Decreto carceri: la Camera Penale di Monza lo boccia in toto

Dura presa di posizione della Camera Penale di Monza sul Decreto carceri.
Il carcere di Monza
Il carcere di Monza Fabrizio Radaelli

“La montagna che partorisce il topolino”. Non usano mezzi termini i membri del direttivo della Camera penale di Monza per definire con non poco sarcasmo il decreto carceri approvato dal governo nei giorni scorsi.
Un documento che in molti aspettavano e che si pensava potesse dare una seppur parziale risposta ai 65 suicidi che si sono consumati nelle carceri italiane dall’inizio dell’anno, uno anche nella casa circondariale di Monza, lo scorso 13 luglio «Sembrava stesse per scoccare l’ora delle decisioni giuste, valorose, civili. Sembrava – si legge in una nota del direttivo della Camera penale di Monza -. Il decreto carceri non cura, non risponde, non risolve, il risultato è insignificante rispetto alle aspettative».

Decreto carceri: la Camera Penale e la mancanza di coraggio

Il dito è puntato soprattutto contro provvedimenti che certamente non affrontano le effettive problematiche del carcere ma, se possibile, potrebbero anche esasperarle. La Camera penale parla di “provocazione” commentando la disposizione che consente l’aumento delle telefonate settimanali concesse al detenuto, «che avrà due chiamate in più per urlare ai propri affetti la sua disperazione. Era il momento di interventi immediati, di un ripensamento della fase cautelare e dei suoi presupposti, aprendo alla concessione di misure meno afflittive».
Ciò che manca, e che il direttivo della Camera penale denuncia da tempo, è «il coraggio». Un coraggio che «non c’è mai stato, trasversalmente, senza distinzioni di ideologie, colori e programmi».

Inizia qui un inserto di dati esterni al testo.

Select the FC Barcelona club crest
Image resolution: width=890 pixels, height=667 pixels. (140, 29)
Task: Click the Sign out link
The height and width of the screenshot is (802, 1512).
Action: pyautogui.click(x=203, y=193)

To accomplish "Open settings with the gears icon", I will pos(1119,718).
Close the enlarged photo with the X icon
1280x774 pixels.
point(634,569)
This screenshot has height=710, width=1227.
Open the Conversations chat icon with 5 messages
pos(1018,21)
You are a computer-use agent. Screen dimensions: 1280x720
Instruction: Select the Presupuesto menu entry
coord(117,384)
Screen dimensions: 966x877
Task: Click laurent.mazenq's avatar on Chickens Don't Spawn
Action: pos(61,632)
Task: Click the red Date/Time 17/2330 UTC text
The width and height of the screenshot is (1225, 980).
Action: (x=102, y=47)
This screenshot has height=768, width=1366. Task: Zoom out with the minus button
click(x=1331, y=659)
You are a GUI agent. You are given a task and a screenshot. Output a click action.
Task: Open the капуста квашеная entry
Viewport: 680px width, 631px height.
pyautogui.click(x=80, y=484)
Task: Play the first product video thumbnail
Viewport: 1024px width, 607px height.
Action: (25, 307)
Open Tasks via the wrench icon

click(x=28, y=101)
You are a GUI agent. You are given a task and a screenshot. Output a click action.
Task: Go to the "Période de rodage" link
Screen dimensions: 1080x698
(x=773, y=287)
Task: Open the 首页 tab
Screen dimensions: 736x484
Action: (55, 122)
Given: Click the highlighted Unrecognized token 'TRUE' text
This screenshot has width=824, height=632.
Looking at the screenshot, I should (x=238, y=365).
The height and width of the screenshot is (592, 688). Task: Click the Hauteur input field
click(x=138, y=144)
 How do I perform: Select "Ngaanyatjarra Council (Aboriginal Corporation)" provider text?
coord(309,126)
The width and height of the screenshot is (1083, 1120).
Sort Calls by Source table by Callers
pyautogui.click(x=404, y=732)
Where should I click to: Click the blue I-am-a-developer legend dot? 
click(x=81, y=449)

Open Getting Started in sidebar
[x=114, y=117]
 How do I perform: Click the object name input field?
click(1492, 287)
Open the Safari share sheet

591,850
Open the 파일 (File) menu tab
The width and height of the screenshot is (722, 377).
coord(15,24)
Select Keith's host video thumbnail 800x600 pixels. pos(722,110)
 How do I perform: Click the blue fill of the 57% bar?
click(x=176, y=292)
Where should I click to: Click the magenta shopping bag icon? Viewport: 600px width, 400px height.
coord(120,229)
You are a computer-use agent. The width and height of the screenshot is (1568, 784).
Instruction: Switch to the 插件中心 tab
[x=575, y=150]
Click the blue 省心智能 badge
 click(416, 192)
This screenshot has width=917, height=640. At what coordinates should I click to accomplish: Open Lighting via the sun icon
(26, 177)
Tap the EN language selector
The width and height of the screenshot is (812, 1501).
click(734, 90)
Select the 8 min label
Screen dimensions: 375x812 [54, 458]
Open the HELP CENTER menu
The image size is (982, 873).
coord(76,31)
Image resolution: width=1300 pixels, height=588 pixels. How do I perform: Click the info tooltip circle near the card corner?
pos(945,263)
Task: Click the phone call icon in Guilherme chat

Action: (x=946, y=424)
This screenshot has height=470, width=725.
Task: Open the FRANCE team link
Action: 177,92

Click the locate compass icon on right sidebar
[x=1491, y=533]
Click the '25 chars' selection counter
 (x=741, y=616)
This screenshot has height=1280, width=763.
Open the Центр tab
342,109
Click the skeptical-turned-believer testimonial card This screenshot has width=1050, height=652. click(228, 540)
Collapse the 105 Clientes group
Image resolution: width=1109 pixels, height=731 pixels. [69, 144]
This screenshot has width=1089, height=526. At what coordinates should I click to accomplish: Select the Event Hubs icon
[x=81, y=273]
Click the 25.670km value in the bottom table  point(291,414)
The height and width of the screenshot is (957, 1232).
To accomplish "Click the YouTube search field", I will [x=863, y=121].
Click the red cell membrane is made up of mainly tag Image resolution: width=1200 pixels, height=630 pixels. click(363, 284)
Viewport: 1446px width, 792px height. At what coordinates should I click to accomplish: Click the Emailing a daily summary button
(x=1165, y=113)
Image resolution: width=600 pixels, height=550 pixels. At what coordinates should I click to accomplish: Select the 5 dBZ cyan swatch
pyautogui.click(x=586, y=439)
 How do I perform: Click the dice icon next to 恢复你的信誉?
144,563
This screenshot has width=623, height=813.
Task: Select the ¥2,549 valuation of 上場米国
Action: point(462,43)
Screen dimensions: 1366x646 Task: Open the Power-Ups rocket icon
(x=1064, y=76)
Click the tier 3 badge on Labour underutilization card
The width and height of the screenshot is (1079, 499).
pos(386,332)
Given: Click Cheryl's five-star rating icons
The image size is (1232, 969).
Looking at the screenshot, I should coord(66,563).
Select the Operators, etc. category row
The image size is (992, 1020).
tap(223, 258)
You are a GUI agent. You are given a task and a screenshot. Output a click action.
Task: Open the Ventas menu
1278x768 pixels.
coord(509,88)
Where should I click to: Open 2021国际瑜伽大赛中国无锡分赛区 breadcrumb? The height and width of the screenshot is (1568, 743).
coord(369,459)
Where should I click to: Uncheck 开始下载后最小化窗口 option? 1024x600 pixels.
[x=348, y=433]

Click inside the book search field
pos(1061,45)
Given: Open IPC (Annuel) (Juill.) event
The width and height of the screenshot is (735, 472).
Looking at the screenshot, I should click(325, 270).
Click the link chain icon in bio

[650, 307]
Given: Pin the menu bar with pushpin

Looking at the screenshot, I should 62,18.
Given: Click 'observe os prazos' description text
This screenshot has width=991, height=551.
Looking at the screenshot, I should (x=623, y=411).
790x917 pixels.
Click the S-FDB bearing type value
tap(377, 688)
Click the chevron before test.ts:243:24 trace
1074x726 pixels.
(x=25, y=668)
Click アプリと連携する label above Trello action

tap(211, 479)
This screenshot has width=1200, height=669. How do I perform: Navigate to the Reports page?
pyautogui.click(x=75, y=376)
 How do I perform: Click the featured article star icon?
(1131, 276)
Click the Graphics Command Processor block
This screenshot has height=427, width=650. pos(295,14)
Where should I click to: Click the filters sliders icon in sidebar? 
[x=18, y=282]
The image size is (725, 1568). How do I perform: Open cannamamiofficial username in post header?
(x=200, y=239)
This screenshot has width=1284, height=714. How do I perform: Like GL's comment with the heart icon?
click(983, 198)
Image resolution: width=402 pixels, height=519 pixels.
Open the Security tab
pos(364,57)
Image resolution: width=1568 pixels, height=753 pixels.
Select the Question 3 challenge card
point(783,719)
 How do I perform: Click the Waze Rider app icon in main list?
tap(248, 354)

Decreto carceri: la Camera Penale e la visita dei Radicali nella casa circondariale

Intanto lo scorso 8 agosto si è svolta proprio all’interno della casa circondariale di Monza la tradizionale visita agostana del partito Radicale. La delegazione composta da Simona Giannetti, consigliera del partito, Emilio Colombo, Francesco Pasquariello insieme al consigliere comunale monzese Paolo Piffer e ai consiglieri di Cinisello Balsamo Maria Caroleo e Antonio Velluto, assessore alle politiche sociali. A guidare gli ospiti tra i laboratori, gli spazi delle lavorazioni e le sezioni è stata la direttrice, Cosima Buccoliero, insieme al comandate della polizia penitenziaria.
Il problema principale nell’istituto di via Sanquirico è il sovraffollamento. Attualmente sono 699 i detenuti presenti, a fronte di una capienza regolare di 400 posti. «Il tentativo di abbattimento del sovraffollamento avviene con l’apertura delle celle in trattamento intensificato nelle sezioni ordinarie, dove c’è la terza branda, che viene in parte risparmiata a chi sta nelle sezioni “chiuse”. La scelta dunque è tra la cella chiusa o il sovraffollamento in cella, per questo qualcuno preferisce restare nella sezione chiusa pur di non doversi trovare con la terza branda, che impedisce ogni movimento al detenuto nella cella sia diurno che notturno – spiegano i radicali all’uscita dal carcere -. Il sovraffollamento è la base del disastro, ma lo sapevamo. Il punto di caduta del sovraffollamento sono quindi le condizioni igieniche scadenti con le cimici nelle celle, il personale educatore insufficiente e le difficoltà ad accedere alle misure alternative, per le quali serve un percorso trattamentale che conduca ad una relazione di sintesi necessaria per poter ricevere dal magistrato di sorveglianza la concessione del beneficio. Sempre grande assente il lavoro, come diritto per il reinserimento sociale e la rieducazione».